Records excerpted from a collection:
++++++

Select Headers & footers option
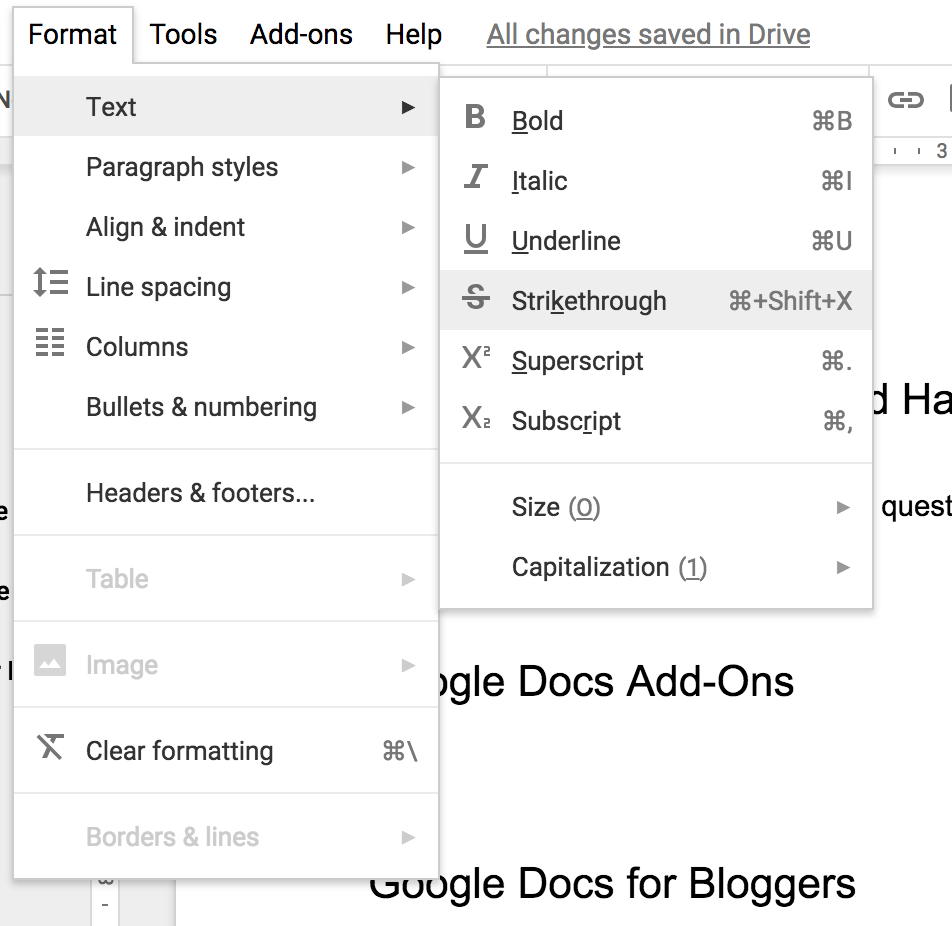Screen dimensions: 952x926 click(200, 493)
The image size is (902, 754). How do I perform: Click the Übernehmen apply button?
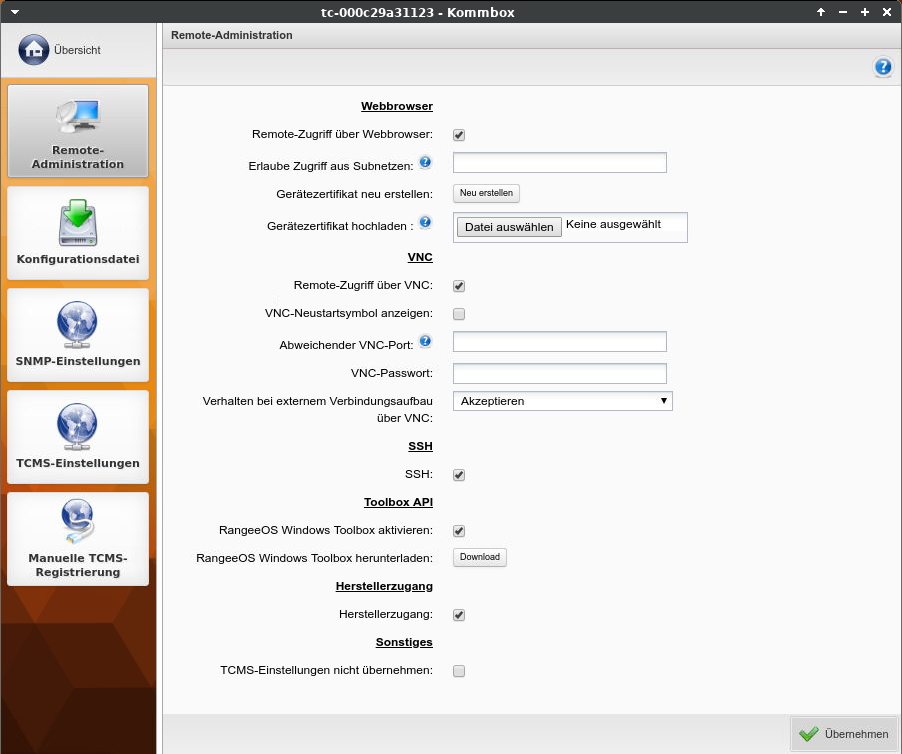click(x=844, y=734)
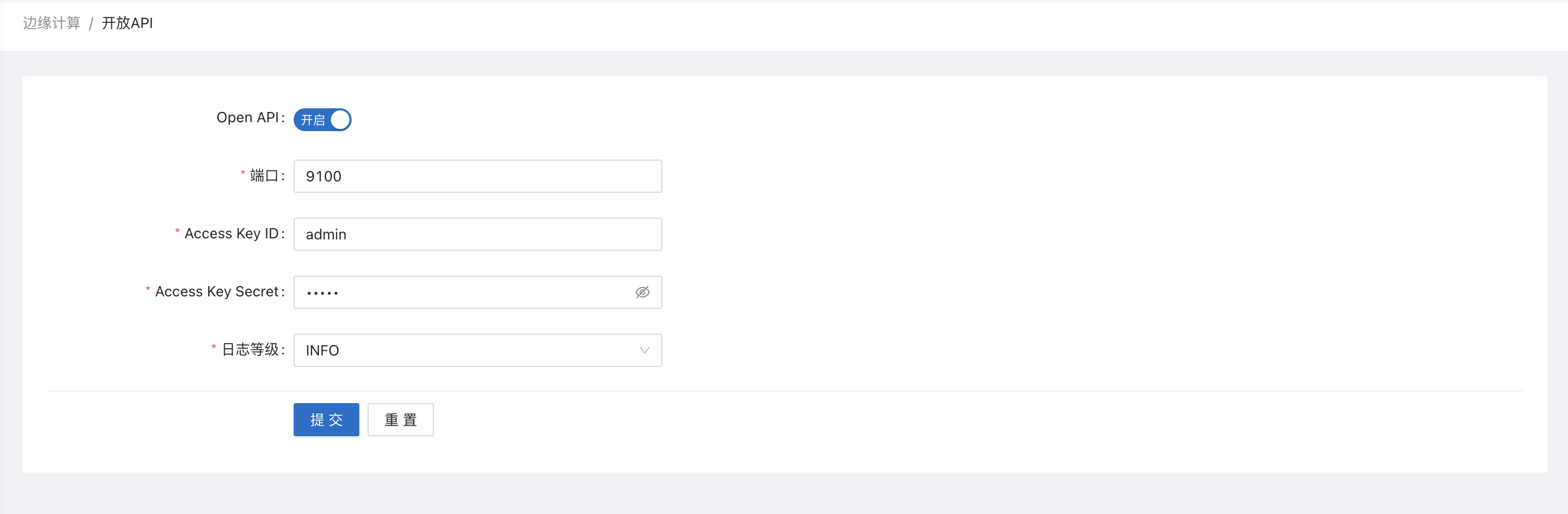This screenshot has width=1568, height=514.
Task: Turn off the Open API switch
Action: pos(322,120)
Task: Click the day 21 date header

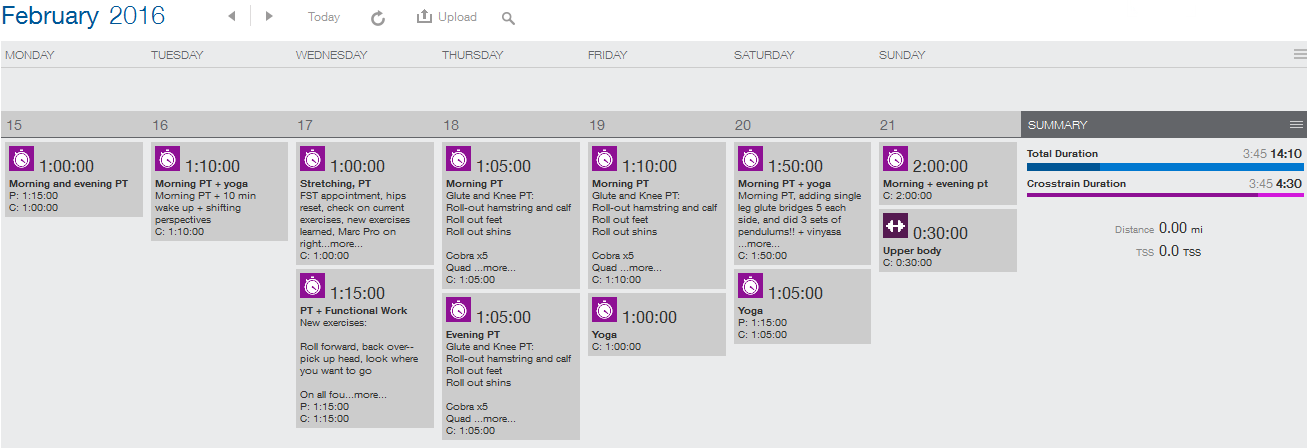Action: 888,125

++++++

*WHAT NEEDS TO BE DONE:* With the pictures removed, copy the data above word for word.

*PROBLEM SOLUTION:*
Select Headers & footers option
Screen dimensions: 952x926 click(200, 493)
The image size is (902, 754). How do I perform: Click the Übernehmen apply button?
click(x=844, y=734)
This screenshot has width=1568, height=514.
Task: Turn off the Open API switch
Action: pos(322,120)
Task: Click the day 21 date header

Action: 888,125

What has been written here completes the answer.